Problem>
Pick out every line in the records that contains the word "label" and copy each one.

--- BEGIN Records shown ---

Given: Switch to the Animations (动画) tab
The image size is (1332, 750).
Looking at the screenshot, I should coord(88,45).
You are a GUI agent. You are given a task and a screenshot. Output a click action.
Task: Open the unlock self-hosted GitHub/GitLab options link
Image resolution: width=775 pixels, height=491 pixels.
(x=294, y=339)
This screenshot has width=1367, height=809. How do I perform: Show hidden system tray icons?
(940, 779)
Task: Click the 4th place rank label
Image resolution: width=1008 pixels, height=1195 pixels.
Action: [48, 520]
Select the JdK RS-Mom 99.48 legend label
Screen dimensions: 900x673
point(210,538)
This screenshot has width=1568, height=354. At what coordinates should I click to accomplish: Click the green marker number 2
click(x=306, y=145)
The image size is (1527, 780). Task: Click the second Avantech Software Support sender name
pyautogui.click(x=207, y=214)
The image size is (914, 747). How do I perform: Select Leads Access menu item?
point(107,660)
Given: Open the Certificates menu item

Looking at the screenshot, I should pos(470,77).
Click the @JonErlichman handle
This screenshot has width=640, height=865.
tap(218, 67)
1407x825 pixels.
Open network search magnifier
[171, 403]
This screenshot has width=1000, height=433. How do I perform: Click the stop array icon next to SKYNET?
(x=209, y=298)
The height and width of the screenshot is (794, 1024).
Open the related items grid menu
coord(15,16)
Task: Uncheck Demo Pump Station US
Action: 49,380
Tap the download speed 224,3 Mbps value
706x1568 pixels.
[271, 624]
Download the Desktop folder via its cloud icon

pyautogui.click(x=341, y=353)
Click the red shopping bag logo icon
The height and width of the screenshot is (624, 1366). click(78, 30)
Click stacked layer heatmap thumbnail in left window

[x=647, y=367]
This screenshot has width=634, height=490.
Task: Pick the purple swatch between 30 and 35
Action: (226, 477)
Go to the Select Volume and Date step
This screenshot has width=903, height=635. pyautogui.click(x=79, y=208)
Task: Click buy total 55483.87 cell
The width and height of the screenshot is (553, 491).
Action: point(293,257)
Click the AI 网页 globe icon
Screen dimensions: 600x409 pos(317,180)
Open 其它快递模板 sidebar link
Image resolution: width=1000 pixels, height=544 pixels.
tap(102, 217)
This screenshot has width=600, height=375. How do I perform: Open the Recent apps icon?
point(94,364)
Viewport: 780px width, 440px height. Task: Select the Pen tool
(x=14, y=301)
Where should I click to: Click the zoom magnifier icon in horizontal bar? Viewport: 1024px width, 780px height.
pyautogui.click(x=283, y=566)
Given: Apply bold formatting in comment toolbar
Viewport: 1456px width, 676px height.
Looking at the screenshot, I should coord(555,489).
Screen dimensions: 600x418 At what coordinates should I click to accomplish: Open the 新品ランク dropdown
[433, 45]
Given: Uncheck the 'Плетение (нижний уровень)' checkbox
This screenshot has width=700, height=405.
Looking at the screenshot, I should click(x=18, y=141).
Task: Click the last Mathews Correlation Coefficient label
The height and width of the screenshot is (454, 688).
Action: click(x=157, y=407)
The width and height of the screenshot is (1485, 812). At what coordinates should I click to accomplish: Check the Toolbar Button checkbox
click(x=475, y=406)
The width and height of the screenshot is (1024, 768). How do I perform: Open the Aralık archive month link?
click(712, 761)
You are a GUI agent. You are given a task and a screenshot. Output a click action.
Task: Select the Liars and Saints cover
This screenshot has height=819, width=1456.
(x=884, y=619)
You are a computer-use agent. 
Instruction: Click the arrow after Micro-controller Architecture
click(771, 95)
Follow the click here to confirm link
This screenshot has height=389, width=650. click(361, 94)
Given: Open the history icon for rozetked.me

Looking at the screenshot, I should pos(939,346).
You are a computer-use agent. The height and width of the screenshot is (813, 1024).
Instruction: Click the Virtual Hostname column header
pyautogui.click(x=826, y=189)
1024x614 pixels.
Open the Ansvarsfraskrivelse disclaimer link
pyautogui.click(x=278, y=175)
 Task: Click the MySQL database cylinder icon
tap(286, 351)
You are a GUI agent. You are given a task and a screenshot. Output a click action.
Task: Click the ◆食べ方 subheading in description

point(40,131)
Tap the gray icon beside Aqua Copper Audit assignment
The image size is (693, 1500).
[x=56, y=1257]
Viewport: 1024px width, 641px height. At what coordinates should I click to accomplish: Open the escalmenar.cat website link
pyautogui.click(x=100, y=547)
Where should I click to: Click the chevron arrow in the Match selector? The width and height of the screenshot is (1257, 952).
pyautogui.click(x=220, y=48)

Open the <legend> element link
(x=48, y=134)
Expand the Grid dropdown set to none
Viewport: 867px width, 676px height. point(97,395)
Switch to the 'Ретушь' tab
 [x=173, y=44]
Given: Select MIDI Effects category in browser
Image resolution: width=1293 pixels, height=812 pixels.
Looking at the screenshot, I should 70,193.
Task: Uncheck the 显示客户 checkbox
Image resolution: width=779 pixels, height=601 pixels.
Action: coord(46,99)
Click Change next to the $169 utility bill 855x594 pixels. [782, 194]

--- END Records shown ---

Result of this task>
Task: Click the 4th place rank label
Select the JdK RS-Mom 99.48 legend label
Task: Click the last Mathews Correlation Coefficient label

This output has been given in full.